You know; drinking beyond excess. Frolicking with the Plumber like a reckless youth. Buying loads of ‘things’. The comedic potential of dog ownership. A right old barrel o’ laughs.

I’ve noticed, and also had it pointed out, that it’s become increasingly maudlin as time has gone on. I assure you, it ain’t intentional. It seems to be the way grief is leading me. The first few months were like, whoah! What the fuck is going on here? Suddenly, from being in a relationship with the love of my life for ten years, (married for five), I am, for all intents and purposes, single.

What does this mean?

He’s not here, that’s what it means. And I can do whatever, or whomever I want! I don’t have to ‘check’ if I can go out with the girls for a night. I don’t have to ‘run it by Him’ if I want to go away for the weekend. I can sleep with whomever I choose, without explanation. I can spend money on whatever I want, (He never would have agreed to half the shit I’ve bought since He died). I can now make decisions about my daughter’s future singularly, without having to seek a second opinion.

In short, it’s back to ME, ME, ME. Freedom, George Michael-style. (With the exception of that unfortunate public toilet debacle.)

But actually. Erm. I don’t like it. The ‘fun’ is over.

You can come back now, love…Love? Love?

Open letter to my dead husband

At more than 1 kilometre in height, Mt. Thor i...

At more than 1 kilometre in height, Mt. Thor is the highest overhanging rock face in the world (Photo credit: Wikipedia)

What would you think of all this, pet; this blog which features you, your death, your first initial writ large?

(Yeah, who am I trying to kid with that? He’s called Mark.
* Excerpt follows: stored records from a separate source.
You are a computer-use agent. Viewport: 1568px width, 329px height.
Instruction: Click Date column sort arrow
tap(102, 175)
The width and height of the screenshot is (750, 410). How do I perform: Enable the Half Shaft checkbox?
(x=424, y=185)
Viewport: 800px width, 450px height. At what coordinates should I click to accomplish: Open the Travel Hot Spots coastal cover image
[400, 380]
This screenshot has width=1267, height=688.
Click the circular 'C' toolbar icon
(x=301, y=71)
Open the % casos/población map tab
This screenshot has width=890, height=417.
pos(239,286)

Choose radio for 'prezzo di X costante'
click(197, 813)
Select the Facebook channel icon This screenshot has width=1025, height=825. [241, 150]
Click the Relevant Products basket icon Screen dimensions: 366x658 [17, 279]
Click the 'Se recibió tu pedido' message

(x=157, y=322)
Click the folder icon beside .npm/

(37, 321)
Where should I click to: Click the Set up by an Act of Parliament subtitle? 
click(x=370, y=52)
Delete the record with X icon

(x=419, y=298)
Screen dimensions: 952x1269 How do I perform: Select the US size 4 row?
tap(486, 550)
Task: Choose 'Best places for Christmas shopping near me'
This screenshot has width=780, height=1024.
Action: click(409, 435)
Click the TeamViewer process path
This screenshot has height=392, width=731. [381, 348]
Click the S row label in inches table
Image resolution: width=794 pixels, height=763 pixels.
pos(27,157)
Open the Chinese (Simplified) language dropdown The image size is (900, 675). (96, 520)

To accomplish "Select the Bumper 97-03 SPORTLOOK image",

Anonymity seemed to make sense in the beginning, when I was unsure and cared about what people might think.)

I lay in bed last night, a single tumbler of wine between me and total sobriety, sobbing so hard my eyeballs ached. I missed you so much and I vowed I wouldn’t write anymore. Not intimately, anyway, not about the true state of things. I’d defiled you too much already. Told people too much.

From now on, I would tow the line, describe grief as it happens in the textbooks. Let me just check…ah, here I am, on page 63. According to this, at eighteen months in, I’m out of the mire of total despair, but am now staring up at the rock face of regret. (Turns out this is no more than annoyance though, as the next chapter sees me at the top of said rock face, looking down at the rose garden of renewal. Phew!)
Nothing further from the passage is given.